Each entry below is to be copied verbatim, with no line missing.
Extracted records: Begin
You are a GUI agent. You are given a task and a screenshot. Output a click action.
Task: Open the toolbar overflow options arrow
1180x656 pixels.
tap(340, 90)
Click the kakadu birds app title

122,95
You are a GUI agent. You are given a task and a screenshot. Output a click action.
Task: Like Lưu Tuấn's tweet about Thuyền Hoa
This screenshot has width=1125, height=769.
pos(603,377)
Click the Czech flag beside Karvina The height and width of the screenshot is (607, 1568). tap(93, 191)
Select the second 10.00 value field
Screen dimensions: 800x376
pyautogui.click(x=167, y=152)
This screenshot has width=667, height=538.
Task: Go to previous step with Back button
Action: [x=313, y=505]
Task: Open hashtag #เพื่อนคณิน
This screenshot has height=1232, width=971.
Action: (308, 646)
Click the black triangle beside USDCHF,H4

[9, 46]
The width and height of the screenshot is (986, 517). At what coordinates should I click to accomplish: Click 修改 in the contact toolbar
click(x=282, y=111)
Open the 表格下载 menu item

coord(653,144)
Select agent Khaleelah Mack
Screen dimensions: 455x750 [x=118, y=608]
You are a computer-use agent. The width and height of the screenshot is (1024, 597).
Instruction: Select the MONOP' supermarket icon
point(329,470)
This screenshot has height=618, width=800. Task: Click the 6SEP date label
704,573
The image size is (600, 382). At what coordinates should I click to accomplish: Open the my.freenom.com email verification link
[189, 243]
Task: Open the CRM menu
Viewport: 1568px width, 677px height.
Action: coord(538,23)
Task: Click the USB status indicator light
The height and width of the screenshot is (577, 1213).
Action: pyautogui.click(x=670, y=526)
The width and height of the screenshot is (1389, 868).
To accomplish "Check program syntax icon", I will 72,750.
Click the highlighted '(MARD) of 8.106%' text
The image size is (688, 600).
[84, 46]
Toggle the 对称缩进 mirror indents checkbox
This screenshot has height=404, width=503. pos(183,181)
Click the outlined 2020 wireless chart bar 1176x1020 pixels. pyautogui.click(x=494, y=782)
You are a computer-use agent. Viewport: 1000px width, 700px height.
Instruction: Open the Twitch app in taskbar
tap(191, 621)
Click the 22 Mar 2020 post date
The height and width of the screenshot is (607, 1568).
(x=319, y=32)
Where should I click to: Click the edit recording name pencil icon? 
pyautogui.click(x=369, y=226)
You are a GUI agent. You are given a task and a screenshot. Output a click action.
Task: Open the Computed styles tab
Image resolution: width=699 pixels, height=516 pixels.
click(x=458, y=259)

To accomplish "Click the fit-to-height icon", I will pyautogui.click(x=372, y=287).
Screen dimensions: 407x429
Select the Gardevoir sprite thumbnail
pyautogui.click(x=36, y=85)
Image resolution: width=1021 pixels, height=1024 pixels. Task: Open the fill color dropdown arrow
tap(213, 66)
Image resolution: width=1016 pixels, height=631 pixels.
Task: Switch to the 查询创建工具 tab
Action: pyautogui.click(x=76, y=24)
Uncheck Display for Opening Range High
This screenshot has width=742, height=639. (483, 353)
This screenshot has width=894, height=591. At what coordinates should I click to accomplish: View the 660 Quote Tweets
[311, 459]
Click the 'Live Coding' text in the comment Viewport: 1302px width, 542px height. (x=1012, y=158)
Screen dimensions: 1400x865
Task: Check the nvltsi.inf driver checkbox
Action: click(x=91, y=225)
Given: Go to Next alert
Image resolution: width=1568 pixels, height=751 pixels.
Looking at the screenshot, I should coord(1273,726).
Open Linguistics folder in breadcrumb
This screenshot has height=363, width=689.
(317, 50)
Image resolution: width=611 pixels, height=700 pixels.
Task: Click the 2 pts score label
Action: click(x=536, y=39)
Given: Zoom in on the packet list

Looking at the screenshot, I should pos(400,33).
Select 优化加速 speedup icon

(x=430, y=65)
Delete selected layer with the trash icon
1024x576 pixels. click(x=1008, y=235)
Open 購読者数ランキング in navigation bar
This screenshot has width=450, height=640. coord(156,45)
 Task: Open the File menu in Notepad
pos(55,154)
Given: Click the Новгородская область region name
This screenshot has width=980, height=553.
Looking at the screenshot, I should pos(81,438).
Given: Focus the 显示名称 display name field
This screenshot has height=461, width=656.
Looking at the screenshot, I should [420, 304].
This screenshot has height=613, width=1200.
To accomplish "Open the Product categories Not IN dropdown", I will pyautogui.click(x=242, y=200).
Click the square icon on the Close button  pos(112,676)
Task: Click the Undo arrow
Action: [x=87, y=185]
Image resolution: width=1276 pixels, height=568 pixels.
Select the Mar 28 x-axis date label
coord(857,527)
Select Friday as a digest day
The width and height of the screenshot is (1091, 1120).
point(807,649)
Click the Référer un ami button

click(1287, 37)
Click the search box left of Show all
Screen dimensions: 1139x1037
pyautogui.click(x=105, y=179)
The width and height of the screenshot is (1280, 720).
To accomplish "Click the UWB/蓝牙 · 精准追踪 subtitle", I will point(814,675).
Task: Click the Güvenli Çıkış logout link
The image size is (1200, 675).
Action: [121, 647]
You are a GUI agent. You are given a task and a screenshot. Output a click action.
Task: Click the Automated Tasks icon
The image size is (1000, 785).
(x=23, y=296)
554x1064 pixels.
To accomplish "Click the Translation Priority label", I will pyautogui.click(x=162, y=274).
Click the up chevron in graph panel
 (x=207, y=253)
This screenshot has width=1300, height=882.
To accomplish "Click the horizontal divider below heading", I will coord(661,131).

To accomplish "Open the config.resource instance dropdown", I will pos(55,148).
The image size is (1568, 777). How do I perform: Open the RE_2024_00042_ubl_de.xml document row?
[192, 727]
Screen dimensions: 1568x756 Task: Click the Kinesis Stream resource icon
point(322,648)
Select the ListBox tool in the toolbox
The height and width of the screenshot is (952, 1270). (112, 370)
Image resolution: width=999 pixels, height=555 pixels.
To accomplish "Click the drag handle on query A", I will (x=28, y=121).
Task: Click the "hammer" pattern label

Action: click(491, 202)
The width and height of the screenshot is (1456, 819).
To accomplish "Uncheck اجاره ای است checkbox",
Extracted records: End
### Written answer
You are a GUI agent. You are given a task and a screenshot. Output a click action.
Task: Open the toolbar overflow options arrow
1180x656 pixels.
tap(340, 90)
Click the kakadu birds app title

122,95
You are a GUI agent. You are given a task and a screenshot. Output a click action.
Task: Like Lưu Tuấn's tweet about Thuyền Hoa
This screenshot has width=1125, height=769.
pos(603,377)
Click the Czech flag beside Karvina The height and width of the screenshot is (607, 1568). tap(93, 191)
Select the second 10.00 value field
Screen dimensions: 800x376
pyautogui.click(x=167, y=152)
This screenshot has width=667, height=538.
Task: Go to previous step with Back button
Action: [x=313, y=505]
Task: Open hashtag #เพื่อนคณิน
This screenshot has height=1232, width=971.
Action: (308, 646)
Click the black triangle beside USDCHF,H4

[9, 46]
The width and height of the screenshot is (986, 517). At what coordinates should I click to accomplish: Click 修改 in the contact toolbar
click(x=282, y=111)
Open the 表格下载 menu item

coord(653,144)
Select agent Khaleelah Mack
Screen dimensions: 455x750 [x=118, y=608]
You are a computer-use agent. The width and height of the screenshot is (1024, 597).
Instruction: Select the MONOP' supermarket icon
point(329,470)
This screenshot has height=618, width=800. Task: Click the 6SEP date label
704,573
The image size is (600, 382). At what coordinates should I click to accomplish: Open the my.freenom.com email verification link
[189, 243]
Task: Open the CRM menu
Viewport: 1568px width, 677px height.
Action: coord(538,23)
Task: Click the USB status indicator light
The height and width of the screenshot is (577, 1213).
Action: pyautogui.click(x=670, y=526)
The width and height of the screenshot is (1389, 868).
To accomplish "Check program syntax icon", I will 72,750.
Click the highlighted '(MARD) of 8.106%' text
The image size is (688, 600).
[84, 46]
Toggle the 对称缩进 mirror indents checkbox
This screenshot has height=404, width=503. pos(183,181)
Click the outlined 2020 wireless chart bar 1176x1020 pixels. pyautogui.click(x=494, y=782)
You are a computer-use agent. Viewport: 1000px width, 700px height.
Instruction: Open the Twitch app in taskbar
tap(191, 621)
Click the 22 Mar 2020 post date
The height and width of the screenshot is (607, 1568).
(x=319, y=32)
Where should I click to: Click the edit recording name pencil icon? 
pyautogui.click(x=369, y=226)
You are a GUI agent. You are given a task and a screenshot. Output a click action.
Task: Open the Computed styles tab
Image resolution: width=699 pixels, height=516 pixels.
click(x=458, y=259)

To accomplish "Click the fit-to-height icon", I will pyautogui.click(x=372, y=287).
Screen dimensions: 407x429
Select the Gardevoir sprite thumbnail
pyautogui.click(x=36, y=85)
Image resolution: width=1021 pixels, height=1024 pixels. Task: Open the fill color dropdown arrow
tap(213, 66)
Image resolution: width=1016 pixels, height=631 pixels.
Task: Switch to the 查询创建工具 tab
Action: pyautogui.click(x=76, y=24)
Uncheck Display for Opening Range High
This screenshot has width=742, height=639. (483, 353)
This screenshot has width=894, height=591. At what coordinates should I click to accomplish: View the 660 Quote Tweets
[311, 459]
Click the 'Live Coding' text in the comment Viewport: 1302px width, 542px height. (x=1012, y=158)
Screen dimensions: 1400x865
Task: Check the nvltsi.inf driver checkbox
Action: click(x=91, y=225)
Given: Go to Next alert
Image resolution: width=1568 pixels, height=751 pixels.
Looking at the screenshot, I should coord(1273,726).
Open Linguistics folder in breadcrumb
This screenshot has height=363, width=689.
(317, 50)
Image resolution: width=611 pixels, height=700 pixels.
Task: Click the 2 pts score label
Action: click(x=536, y=39)
Given: Zoom in on the packet list

Looking at the screenshot, I should pos(400,33).
Select 优化加速 speedup icon

(x=430, y=65)
Delete selected layer with the trash icon
1024x576 pixels. click(x=1008, y=235)
Open 購読者数ランキング in navigation bar
This screenshot has width=450, height=640. coord(156,45)
 Task: Open the File menu in Notepad
pos(55,154)
Given: Click the Новгородская область region name
This screenshot has width=980, height=553.
Looking at the screenshot, I should pos(81,438).
Given: Focus the 显示名称 display name field
This screenshot has height=461, width=656.
Looking at the screenshot, I should [420, 304].
This screenshot has height=613, width=1200.
To accomplish "Open the Product categories Not IN dropdown", I will pyautogui.click(x=242, y=200).
Click the square icon on the Close button  pos(112,676)
Task: Click the Undo arrow
Action: [x=87, y=185]
Image resolution: width=1276 pixels, height=568 pixels.
Select the Mar 28 x-axis date label
coord(857,527)
Select Friday as a digest day
The width and height of the screenshot is (1091, 1120).
point(807,649)
Click the Référer un ami button

click(1287, 37)
Click the search box left of Show all
Screen dimensions: 1139x1037
pyautogui.click(x=105, y=179)
The width and height of the screenshot is (1280, 720).
To accomplish "Click the UWB/蓝牙 · 精准追踪 subtitle", I will point(814,675).
Task: Click the Güvenli Çıkış logout link
The image size is (1200, 675).
Action: [121, 647]
You are a GUI agent. You are given a task and a screenshot. Output a click action.
Task: Click the Automated Tasks icon
The image size is (1000, 785).
(x=23, y=296)
554x1064 pixels.
To accomplish "Click the Translation Priority label", I will pyautogui.click(x=162, y=274).
Click the up chevron in graph panel
 (x=207, y=253)
This screenshot has width=1300, height=882.
To accomplish "Click the horizontal divider below heading", I will coord(661,131).

To accomplish "Open the config.resource instance dropdown", I will pos(55,148).
The image size is (1568, 777). How do I perform: Open the RE_2024_00042_ubl_de.xml document row?
[192, 727]
Screen dimensions: 1568x756 Task: Click the Kinesis Stream resource icon
point(322,648)
Select the ListBox tool in the toolbox
The height and width of the screenshot is (952, 1270). (112, 370)
Image resolution: width=999 pixels, height=555 pixels.
To accomplish "Click the drag handle on query A", I will (x=28, y=121).
Task: Click the "hammer" pattern label

Action: click(491, 202)
The width and height of the screenshot is (1456, 819).
To accomplish "Uncheck اجاره ای است checkbox",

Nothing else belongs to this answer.